German-born biologist Ernst Haeckel (1834-1919), a naturalist, evolutionist, artist, philosopher, and physician, devoted his life to studying flora and fauna of all ecosystems, from the highest mountaintops to the deepest ocean. He vigorously advanced Darwin’s views of evolution, criticized religious orthodoxy, wrote philosophical treatises, earned a degree in zoology, and invented terminologies like ecology, phylum, and stem cell that are now often used in science.
The drive to both uncover and explain is at the core of Haeckel’s enormous legacy. To do this, he produced hundreds of minute sketches, watercolors, and drawings of his findings, which he then published in a series of books, among them the magnificent Kunstformen der Natur (Art Forms in Nature), which could be seen as the fulcrum of Haeckel’s entire life project and several collections of marine organisms. Haeckel’s work was renowned for its graphic accuracy and painstaking shading in addition to its understanding of biological evolution, similar to a meticulous visual encyclopedia of living things. Haeckel stressed nature’s fundamental symmetries and order and discovered biological beauty in even the most unexpected of species. He found biological beauty in everything from bats to the box jellyfish, lizards to lichen, and spider legs to sea anemones.
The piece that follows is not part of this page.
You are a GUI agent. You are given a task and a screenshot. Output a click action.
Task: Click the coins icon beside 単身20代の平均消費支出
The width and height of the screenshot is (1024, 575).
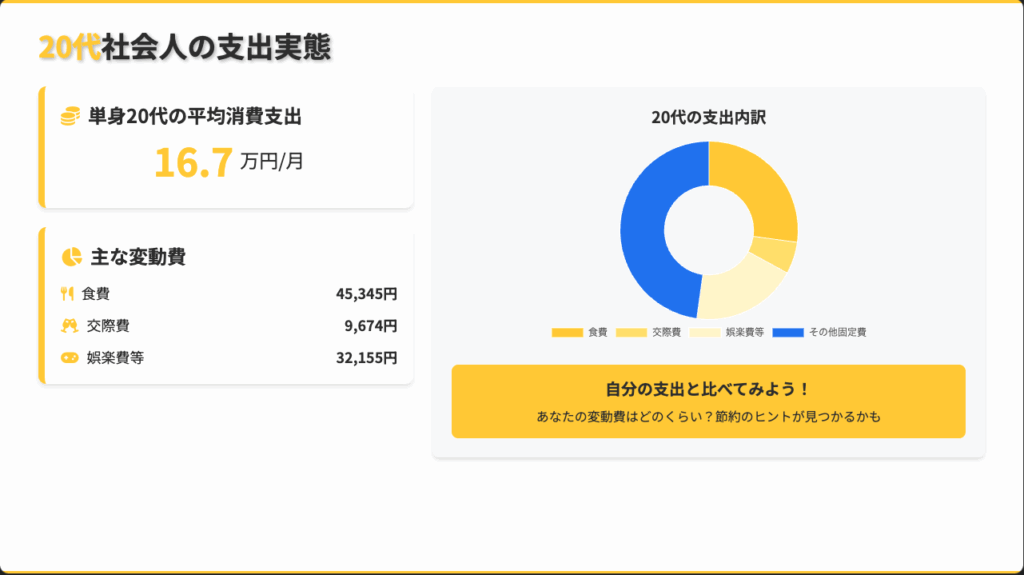(x=70, y=117)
With a compilation of 300 of his finest prints from several of his most significant books, including Die Radiolarien, Monographie der Medusen, Die Kalkschwämme, and Kunstformen der Natur, we commemorate the significance of Haeckel’s work in science, the arts, and the environment in this book. The book serves as an undersea excursion, a vivid reminder of the value of diversity in life, and a visual masterpiece at a time when biodiversity is being threatened by human actions more and more.